= Josie Bennett =

American rodeo official (1903–1985)

Josie Bennett (July 10, 1903 - October 4, 1985) was inducted into the ProRodeo Hall of Fame in the inaugural class of 1979.

==Life==
Josie Bennett was born Josie Marie McEuen on July 10, 1903, in Enden, Arizona, in Graham County, Arizona. Bennett was the daughter of an Arizona pioneer and cattle rancher, Ed McEuen. She grew up at Fort Thomas, Arizona. Fort Thomas was once a cavalry post near the San Carlos Apache Indian Reservation. Bennett was a teacher in the Arizona area until she married. She had a sister named Lois who married Everett Bowman. Bowman was a founder of the Cowboy Turtles' Association (CTA). He was also the president of the association for a few years. She was married the second time to fellow inaugural hall of fame inductee Hugh Bennett on December 24, 1930.

==Career==
Hugh was the (CTA)'s first secretary/treasurer. He was a world champion steer wrestler and tie-down roper. In 1945, the CTA was renamed the Professional Rodeo Cowboys Association. The CTA was struggling in the late 1930s. She used Hugh's position to contribute by doing the bookkeeping and correspondence for the CTA. Until 1942, she was responsible for all of the recordkeeping. She typed out most of the correspondence on a portable Royal typewriter. They used the trunk of their car for an office. However, all the work was pristine. In 1942, the CTA hired a salaried employee to fill the position. They hired Fannye Jones (who became Fannye Lovelady later), and she became the secretary-treasurer. Jones started out working in her home in Phoenix, Arizona.

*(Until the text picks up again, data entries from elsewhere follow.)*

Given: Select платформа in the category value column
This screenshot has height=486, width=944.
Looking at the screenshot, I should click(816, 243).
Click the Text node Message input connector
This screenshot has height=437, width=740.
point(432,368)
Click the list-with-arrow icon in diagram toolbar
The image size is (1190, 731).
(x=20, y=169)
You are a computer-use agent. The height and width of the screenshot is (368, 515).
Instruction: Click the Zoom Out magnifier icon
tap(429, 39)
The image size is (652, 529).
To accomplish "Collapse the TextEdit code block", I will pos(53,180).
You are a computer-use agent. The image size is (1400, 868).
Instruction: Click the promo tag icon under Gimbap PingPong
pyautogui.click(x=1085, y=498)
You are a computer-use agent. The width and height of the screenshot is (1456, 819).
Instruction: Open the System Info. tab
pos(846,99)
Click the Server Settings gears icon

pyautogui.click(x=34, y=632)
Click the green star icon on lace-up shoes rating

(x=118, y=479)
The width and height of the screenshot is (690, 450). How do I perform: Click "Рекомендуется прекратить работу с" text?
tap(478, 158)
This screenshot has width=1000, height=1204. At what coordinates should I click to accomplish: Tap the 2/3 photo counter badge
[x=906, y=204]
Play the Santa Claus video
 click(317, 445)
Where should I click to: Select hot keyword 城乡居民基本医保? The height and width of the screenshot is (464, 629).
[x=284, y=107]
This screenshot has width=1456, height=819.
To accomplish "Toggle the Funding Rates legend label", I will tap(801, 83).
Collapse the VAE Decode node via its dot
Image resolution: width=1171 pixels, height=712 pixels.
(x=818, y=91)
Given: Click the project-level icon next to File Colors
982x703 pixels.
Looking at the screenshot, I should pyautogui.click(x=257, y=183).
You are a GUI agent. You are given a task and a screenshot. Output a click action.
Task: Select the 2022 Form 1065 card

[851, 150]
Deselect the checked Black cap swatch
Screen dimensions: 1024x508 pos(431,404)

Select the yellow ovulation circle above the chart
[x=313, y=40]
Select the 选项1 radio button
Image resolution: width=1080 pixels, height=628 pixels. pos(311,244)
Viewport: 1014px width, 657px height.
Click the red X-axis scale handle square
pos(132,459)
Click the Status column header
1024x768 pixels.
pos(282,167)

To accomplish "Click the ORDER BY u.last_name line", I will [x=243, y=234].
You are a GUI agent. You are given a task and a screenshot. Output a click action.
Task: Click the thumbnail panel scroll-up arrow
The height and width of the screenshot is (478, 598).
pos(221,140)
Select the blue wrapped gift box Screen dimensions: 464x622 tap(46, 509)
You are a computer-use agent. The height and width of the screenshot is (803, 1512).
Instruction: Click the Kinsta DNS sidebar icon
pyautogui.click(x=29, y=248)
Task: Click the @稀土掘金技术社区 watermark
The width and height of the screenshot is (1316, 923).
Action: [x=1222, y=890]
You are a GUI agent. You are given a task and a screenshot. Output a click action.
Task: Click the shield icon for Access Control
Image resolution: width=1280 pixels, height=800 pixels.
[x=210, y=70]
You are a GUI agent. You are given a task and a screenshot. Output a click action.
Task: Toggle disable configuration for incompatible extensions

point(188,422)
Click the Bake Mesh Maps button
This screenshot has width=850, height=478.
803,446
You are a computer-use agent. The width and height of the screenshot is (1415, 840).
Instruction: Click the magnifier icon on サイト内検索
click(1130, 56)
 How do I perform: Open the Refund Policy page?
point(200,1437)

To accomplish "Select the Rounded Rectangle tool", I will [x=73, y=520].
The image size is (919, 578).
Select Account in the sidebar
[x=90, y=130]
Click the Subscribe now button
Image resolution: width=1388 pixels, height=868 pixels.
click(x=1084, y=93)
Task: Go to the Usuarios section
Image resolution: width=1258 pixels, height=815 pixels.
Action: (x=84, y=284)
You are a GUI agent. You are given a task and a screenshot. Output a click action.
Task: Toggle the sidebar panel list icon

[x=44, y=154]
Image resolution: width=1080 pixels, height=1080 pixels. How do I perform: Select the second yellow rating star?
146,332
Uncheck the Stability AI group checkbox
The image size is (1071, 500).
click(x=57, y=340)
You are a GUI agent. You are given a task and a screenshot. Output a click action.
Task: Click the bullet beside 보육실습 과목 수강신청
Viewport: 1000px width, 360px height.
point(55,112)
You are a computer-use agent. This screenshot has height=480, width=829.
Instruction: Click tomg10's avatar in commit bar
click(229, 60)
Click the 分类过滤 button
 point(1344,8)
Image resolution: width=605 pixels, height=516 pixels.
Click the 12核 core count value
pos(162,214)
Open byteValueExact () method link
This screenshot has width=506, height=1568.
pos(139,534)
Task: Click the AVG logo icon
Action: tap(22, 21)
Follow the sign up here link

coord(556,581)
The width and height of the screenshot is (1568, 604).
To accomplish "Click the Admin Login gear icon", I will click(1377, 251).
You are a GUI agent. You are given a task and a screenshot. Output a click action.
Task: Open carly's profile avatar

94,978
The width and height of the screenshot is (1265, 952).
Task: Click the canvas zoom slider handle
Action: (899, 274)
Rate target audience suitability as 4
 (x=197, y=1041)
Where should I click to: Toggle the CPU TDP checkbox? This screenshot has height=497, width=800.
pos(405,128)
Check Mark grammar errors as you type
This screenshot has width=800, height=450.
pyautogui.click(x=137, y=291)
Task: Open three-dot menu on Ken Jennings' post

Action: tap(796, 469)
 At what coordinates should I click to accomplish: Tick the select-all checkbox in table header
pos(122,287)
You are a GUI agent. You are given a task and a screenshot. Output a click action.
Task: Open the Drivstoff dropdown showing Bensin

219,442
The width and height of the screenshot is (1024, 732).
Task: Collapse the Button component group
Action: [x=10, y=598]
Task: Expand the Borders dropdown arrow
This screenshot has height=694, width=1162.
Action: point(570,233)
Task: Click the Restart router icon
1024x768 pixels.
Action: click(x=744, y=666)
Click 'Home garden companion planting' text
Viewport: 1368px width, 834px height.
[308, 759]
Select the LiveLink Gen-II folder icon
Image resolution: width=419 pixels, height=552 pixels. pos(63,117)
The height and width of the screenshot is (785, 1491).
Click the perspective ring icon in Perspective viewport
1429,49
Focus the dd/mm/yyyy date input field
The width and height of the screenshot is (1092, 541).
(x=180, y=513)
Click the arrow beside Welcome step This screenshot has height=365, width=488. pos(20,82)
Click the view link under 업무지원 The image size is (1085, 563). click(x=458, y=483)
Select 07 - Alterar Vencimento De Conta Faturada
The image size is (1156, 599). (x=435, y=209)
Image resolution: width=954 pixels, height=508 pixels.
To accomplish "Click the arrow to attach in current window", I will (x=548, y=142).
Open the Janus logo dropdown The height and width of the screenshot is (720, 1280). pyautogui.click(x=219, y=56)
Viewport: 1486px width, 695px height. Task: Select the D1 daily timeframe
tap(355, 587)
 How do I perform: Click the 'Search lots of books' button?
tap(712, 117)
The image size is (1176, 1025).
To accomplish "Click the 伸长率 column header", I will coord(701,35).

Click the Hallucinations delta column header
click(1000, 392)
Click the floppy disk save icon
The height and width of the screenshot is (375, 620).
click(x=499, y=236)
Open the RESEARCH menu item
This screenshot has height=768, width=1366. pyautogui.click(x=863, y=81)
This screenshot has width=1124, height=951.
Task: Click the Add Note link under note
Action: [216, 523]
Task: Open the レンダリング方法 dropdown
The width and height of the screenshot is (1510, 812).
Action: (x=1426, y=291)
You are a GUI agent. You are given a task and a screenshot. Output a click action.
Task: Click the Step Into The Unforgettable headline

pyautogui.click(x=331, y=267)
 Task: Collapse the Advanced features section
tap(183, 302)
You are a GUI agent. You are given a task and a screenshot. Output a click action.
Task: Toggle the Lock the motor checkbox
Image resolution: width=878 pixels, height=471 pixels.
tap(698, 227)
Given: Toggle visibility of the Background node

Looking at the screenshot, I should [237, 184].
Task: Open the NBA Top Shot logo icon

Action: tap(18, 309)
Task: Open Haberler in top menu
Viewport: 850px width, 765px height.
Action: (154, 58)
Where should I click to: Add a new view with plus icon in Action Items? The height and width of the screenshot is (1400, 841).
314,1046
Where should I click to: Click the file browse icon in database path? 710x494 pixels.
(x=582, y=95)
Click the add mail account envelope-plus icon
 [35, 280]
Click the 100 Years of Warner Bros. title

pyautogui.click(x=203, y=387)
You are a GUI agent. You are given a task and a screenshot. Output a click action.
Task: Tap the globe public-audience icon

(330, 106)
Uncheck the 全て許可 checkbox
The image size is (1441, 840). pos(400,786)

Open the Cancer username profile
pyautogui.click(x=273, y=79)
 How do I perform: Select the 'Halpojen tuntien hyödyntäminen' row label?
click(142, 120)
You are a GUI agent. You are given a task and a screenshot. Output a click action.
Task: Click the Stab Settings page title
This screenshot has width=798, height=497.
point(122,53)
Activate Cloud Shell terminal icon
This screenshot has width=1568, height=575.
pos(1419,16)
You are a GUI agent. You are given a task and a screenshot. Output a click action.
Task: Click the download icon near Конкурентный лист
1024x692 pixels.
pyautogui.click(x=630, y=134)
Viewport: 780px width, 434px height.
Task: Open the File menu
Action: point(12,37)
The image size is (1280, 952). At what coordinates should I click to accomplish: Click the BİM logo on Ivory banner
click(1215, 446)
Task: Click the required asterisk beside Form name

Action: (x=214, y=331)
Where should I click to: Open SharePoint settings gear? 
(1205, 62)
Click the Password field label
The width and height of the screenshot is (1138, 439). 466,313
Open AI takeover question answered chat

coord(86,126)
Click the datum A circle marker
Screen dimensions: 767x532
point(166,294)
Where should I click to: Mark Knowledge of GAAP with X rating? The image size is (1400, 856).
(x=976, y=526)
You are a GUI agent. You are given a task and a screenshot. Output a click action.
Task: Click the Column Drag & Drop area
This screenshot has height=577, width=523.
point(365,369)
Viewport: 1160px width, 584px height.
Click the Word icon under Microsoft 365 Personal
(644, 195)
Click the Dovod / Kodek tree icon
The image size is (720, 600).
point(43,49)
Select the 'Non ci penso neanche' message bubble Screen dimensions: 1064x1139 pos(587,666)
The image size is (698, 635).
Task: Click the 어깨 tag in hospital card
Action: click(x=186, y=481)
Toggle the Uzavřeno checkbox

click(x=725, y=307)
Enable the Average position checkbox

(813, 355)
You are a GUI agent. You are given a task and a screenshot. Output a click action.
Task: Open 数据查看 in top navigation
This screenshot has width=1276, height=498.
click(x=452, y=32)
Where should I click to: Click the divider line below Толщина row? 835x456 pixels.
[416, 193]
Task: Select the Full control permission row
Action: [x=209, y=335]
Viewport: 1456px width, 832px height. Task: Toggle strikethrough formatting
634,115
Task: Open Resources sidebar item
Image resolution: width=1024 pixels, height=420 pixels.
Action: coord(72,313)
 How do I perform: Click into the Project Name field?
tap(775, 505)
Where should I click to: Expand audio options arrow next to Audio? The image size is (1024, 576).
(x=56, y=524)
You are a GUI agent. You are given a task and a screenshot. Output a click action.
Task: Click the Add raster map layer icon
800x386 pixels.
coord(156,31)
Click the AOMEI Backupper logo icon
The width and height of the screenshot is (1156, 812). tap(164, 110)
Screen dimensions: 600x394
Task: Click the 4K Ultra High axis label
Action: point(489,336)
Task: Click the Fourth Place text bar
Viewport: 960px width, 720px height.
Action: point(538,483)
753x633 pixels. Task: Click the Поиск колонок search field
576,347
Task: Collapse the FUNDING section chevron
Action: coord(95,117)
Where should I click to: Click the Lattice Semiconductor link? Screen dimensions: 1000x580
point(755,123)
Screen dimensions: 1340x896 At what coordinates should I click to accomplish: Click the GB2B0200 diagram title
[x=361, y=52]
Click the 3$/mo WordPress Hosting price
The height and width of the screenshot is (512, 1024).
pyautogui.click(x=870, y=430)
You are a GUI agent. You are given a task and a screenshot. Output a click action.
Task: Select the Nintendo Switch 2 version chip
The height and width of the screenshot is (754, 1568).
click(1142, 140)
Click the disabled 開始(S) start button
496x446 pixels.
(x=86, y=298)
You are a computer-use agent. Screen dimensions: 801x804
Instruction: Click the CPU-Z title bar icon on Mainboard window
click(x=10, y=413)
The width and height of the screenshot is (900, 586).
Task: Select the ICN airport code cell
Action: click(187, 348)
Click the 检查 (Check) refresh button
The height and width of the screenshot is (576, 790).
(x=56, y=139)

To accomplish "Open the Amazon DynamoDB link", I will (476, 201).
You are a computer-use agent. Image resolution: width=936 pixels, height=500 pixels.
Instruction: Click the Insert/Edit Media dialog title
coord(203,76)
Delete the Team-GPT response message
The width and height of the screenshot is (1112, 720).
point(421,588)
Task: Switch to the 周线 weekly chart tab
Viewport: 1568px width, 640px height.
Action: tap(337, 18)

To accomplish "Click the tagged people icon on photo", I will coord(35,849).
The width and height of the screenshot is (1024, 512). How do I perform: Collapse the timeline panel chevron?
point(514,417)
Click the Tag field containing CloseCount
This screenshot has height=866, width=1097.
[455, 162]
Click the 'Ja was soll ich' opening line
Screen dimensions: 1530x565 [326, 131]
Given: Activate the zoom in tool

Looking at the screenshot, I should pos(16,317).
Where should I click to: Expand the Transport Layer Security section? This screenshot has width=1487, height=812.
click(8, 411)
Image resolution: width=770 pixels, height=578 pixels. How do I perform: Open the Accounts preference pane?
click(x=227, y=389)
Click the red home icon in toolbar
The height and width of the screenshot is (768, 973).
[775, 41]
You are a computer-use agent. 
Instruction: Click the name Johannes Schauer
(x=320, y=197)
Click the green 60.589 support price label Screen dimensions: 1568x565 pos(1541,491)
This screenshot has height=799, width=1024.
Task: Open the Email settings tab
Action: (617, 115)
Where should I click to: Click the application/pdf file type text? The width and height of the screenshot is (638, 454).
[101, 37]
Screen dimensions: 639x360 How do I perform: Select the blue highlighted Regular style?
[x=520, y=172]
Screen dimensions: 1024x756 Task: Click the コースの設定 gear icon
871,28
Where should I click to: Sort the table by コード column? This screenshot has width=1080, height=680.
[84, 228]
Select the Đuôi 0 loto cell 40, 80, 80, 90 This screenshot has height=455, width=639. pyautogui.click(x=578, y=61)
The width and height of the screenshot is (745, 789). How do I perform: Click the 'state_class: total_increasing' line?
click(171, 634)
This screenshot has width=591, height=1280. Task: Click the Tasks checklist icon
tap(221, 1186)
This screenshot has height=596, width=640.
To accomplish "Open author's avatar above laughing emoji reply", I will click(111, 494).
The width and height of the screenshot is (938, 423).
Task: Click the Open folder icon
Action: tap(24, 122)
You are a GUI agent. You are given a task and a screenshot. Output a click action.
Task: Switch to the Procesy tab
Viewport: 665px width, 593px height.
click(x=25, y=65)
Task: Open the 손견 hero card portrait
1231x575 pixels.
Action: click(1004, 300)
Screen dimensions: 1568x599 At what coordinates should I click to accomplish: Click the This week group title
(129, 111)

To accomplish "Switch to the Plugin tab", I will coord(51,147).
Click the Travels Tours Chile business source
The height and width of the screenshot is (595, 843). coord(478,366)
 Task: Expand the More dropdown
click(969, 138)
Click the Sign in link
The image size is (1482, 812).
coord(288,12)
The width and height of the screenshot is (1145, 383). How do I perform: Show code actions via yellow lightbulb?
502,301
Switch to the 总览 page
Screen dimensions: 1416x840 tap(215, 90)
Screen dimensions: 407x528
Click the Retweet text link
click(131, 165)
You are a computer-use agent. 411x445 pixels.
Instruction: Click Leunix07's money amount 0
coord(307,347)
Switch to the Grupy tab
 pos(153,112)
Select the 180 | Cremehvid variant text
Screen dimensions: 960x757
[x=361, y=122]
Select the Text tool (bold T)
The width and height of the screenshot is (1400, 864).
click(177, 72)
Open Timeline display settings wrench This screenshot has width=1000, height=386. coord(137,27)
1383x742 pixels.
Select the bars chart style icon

Lewis Bowman was Hugh's brother-in-law. Their wives, Lois and Josie, worked together in their unofficial roles as secretary-treasurer through Hugh's official role. Bowman recalled that:

"men signed the cowboys up and kicked 'em straight (sometimes literally!). The sisters kept the books and the money in the back seat of their car and did the office work. "The ladies, Lois and Josie, actually did keep those records in suitcases in their car, and they worked without pay until 1942 when Fannye Jones Lovelady took over all the duties the sisters had been performing."

==Death==
Bennett preceded her husband Hugh in death. She died on October 4, 1985, in Colorado Springs, Colorado.